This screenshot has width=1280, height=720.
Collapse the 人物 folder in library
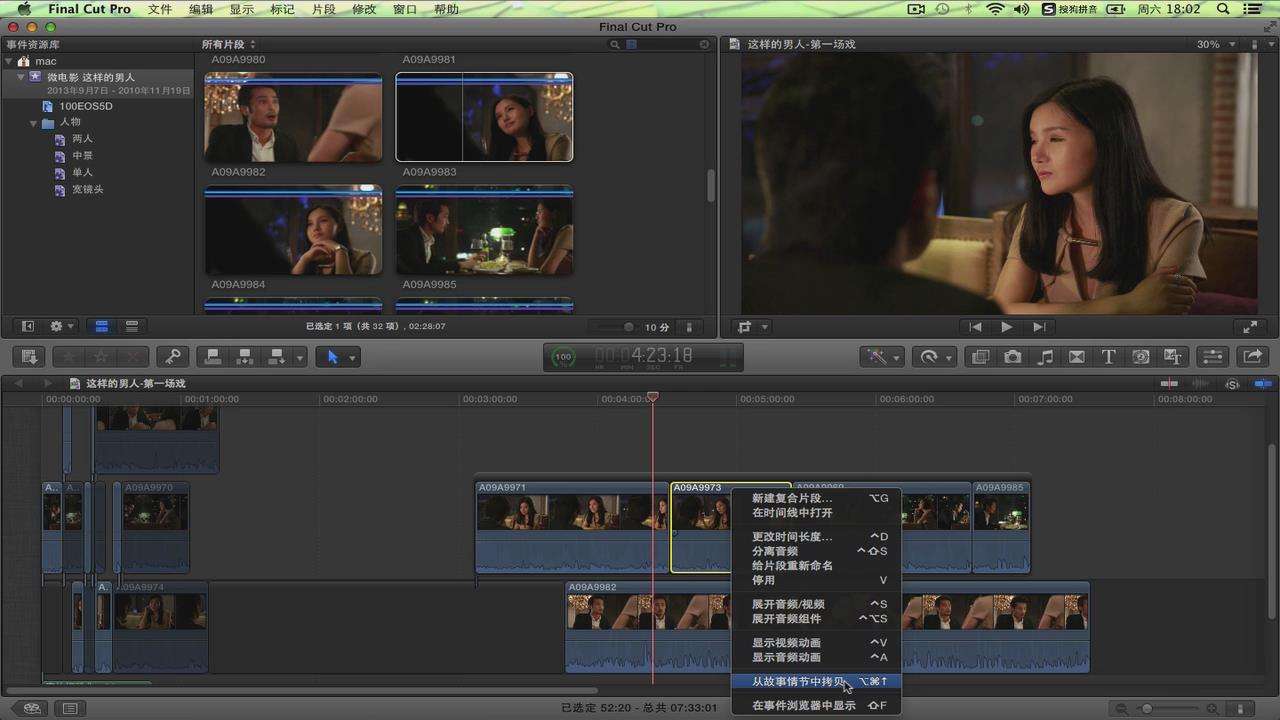[x=34, y=123]
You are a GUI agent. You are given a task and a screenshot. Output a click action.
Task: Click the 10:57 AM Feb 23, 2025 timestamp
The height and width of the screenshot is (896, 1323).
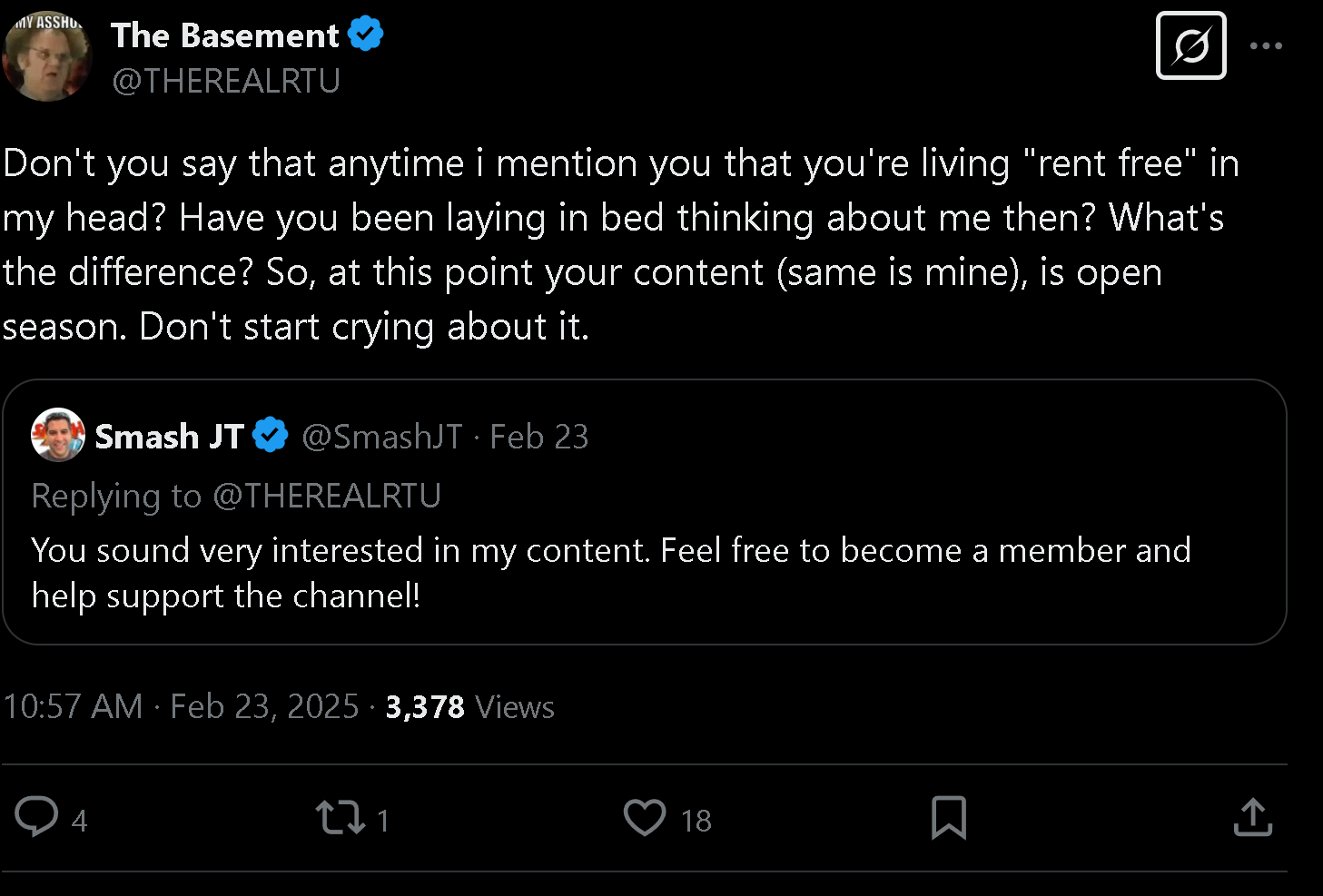pos(182,706)
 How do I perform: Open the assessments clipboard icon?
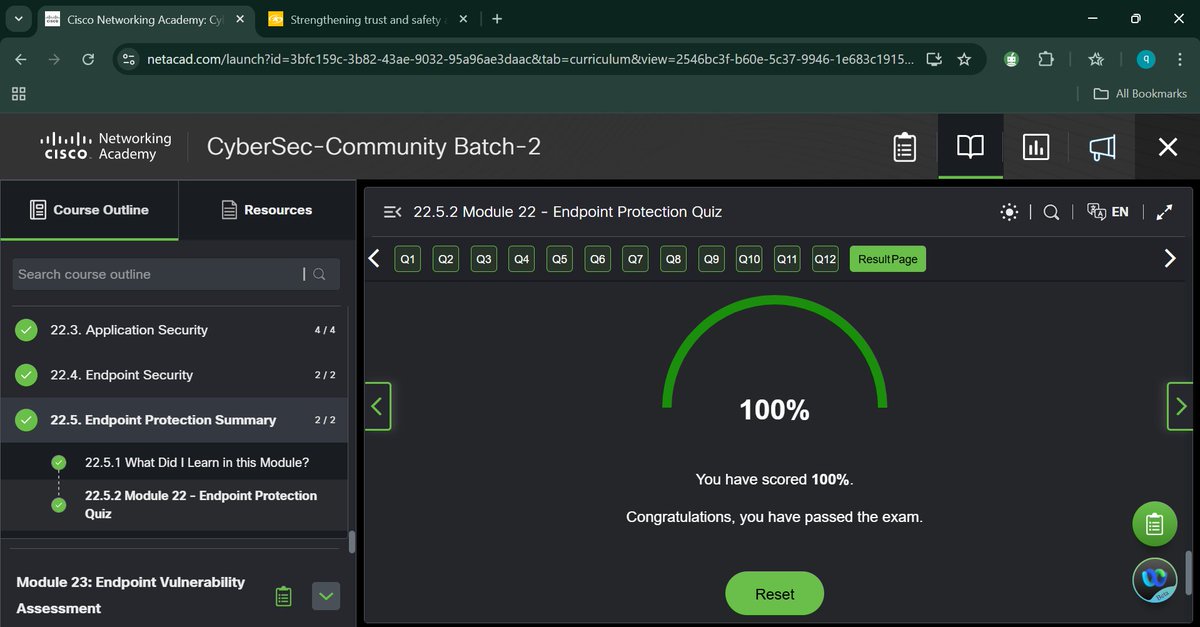tap(904, 147)
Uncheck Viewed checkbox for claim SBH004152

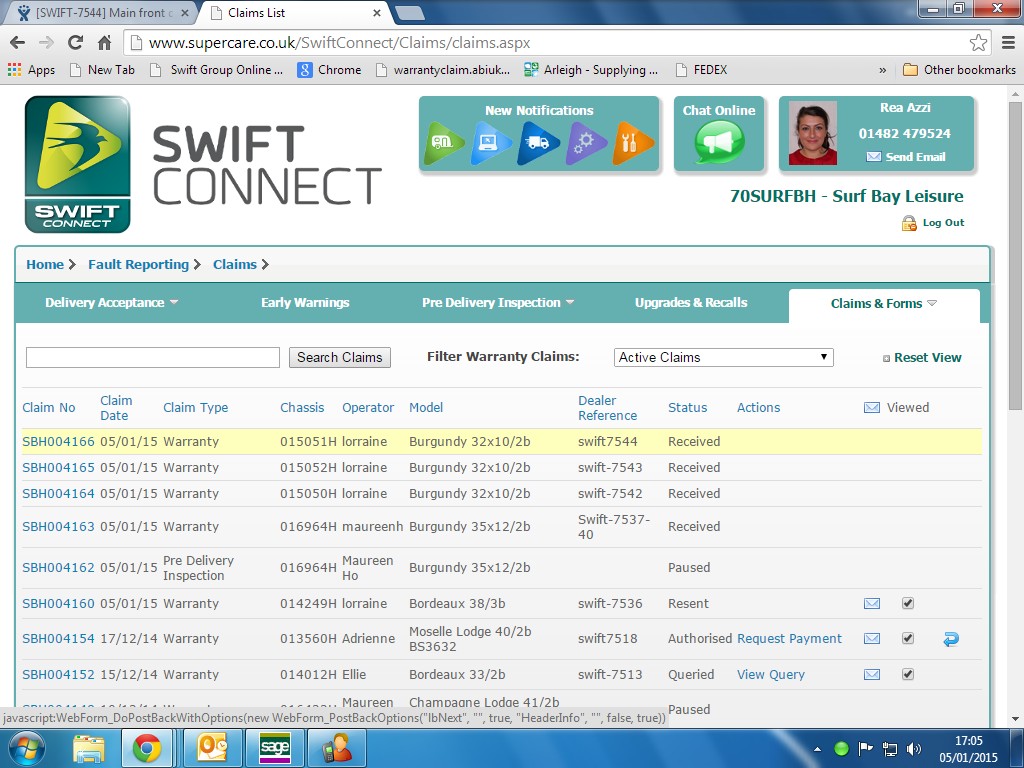pyautogui.click(x=908, y=675)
--
What is needed is an exact repetition of every line from the line with "Task: Click the" to the end of the data above, both ends included, with no pictures.

> **Result of the task**
Task: Click the 10:57 AM Feb 23, 2025 timestamp
The height and width of the screenshot is (896, 1323).
pos(182,706)
 How do I perform: Open the assessments clipboard icon?
tap(904, 147)
Uncheck Viewed checkbox for claim SBH004152

pyautogui.click(x=908, y=675)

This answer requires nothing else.